Why do health-care costs in America keep spiraling upward? Dr. Mark Earnest offers his view in a letter to the Rocky Mountain News (January 10):
Steve Hyde’s commentary article of Dec. 29, “An unhealthy cure,” might have stumbled on an appropriate diagnosis (the soaring cost of health care), but offers only a self-serving placebo as the cure (high-deductible health plans).
If increased cost sharing for patients lowered health-care costs, America would have the cheapest health care in the world.
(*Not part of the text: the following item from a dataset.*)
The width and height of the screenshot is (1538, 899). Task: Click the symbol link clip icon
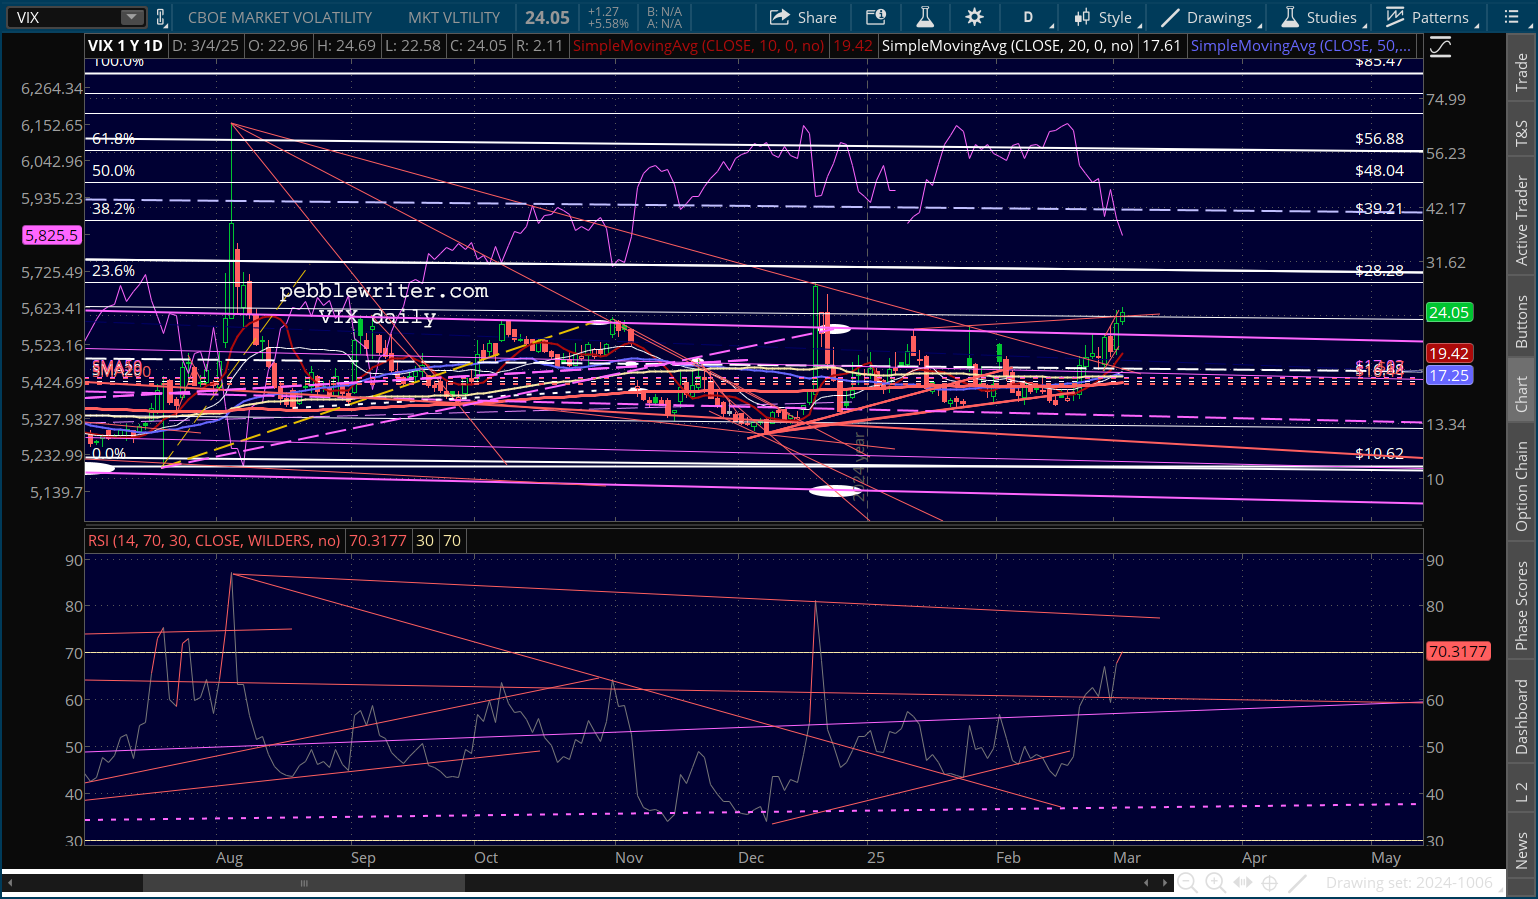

Currently, Americans pay far more out of pocket for their health care – both in real dollars and as a percentage of the total cost – than citizens of any other country, and yet our health care is the most expensive in the world. …
Health care in this country has become an industry filled with countless layers of middlemen who earn millions by finding new ways of coming between patients and their care. If we’re really serious about lowering the cost of health care, we should
design a system that cuts out superfluous overhead and pays for care rather than executives and administrators.
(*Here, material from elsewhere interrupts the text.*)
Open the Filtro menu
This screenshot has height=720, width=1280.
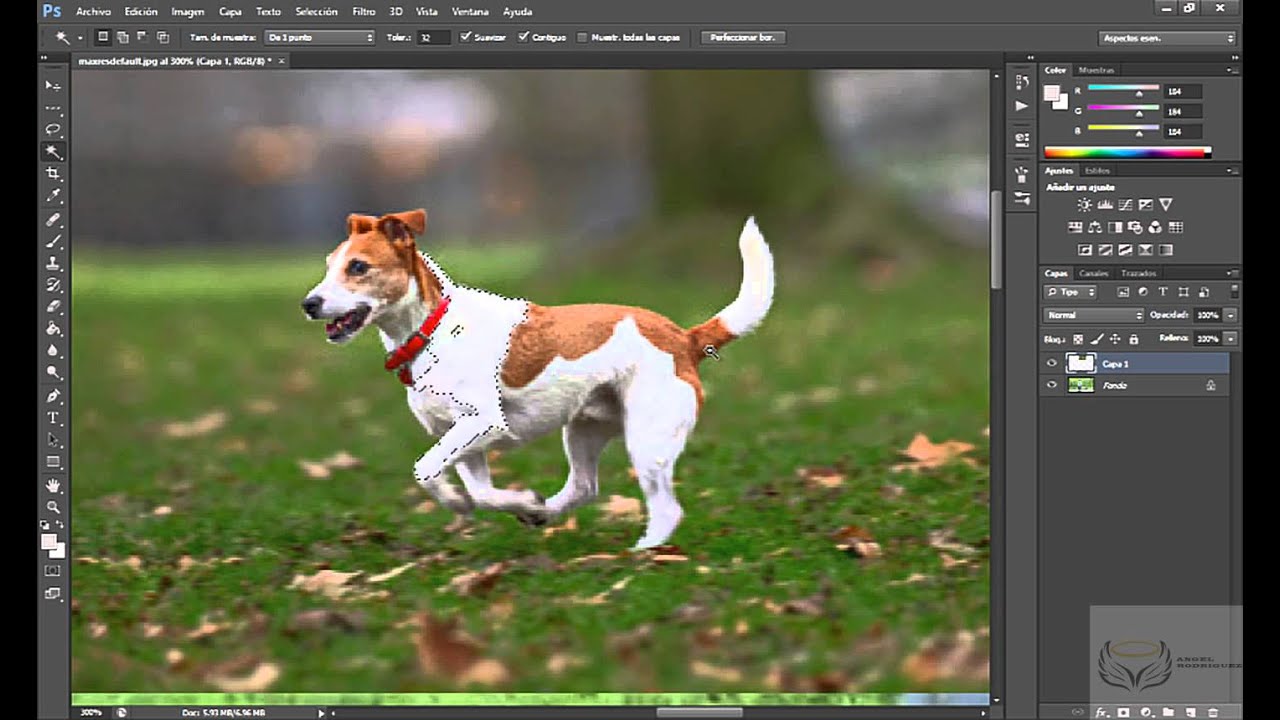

Earnest is wrong that “Americans pay far more out of pocket,” according to a January 17 letter by Michael Darnel
In his letter of Jan. 10, “Cut out health-care middlemen,” Dr. Mark Earnest states that Americans pay far more out of pocket for their health care as a percentage of the total cost than citizens of any other country. This is not supported from data in the current, Jan. 1, issue of Annals of Internal Medicine.
On Page 64 is data for 27 countries from 2004. Only 4 countries paid less, and 22 countries paid more out of pocket than Americans. Average out-of-pocket costs were 19.8 percent, while in the U.S. it was 13.2 percent. Examples include Switzerland (31.9 percent), Italy (21.0 percent), Japan (17.3 percent) and Canada (14.9 percent).
Yaron Brook further details the figures for America: “For every dollar’s worth of hospital care a patient consumes, that patient pays only about 3 cents out-of-pocket; the rest is paid by third-party coverage. And for the health care system as a whole, patients pay only about 14%.”
Earnest believes that the problem is the high costs of overhead, administration, and middlemen. Yet the cause of those costs is precisely the system of employer-paid medical “insurance” that covers nearly every expense. When a patient pays a doctor directly, there is no middleman. Employers and insurers have nothing to do with the transaction. Furthermore, the patient has a much greater incentive to seek the best care at the most affordable price. As I have argued, this is the proper model for routine and low-cost care. High-deductible health plans by their nature mostly cut out the costs that Earnest protests, yet Earnest dismisses such insurance out of hand, without bothering to explain how else such costs might be reduced.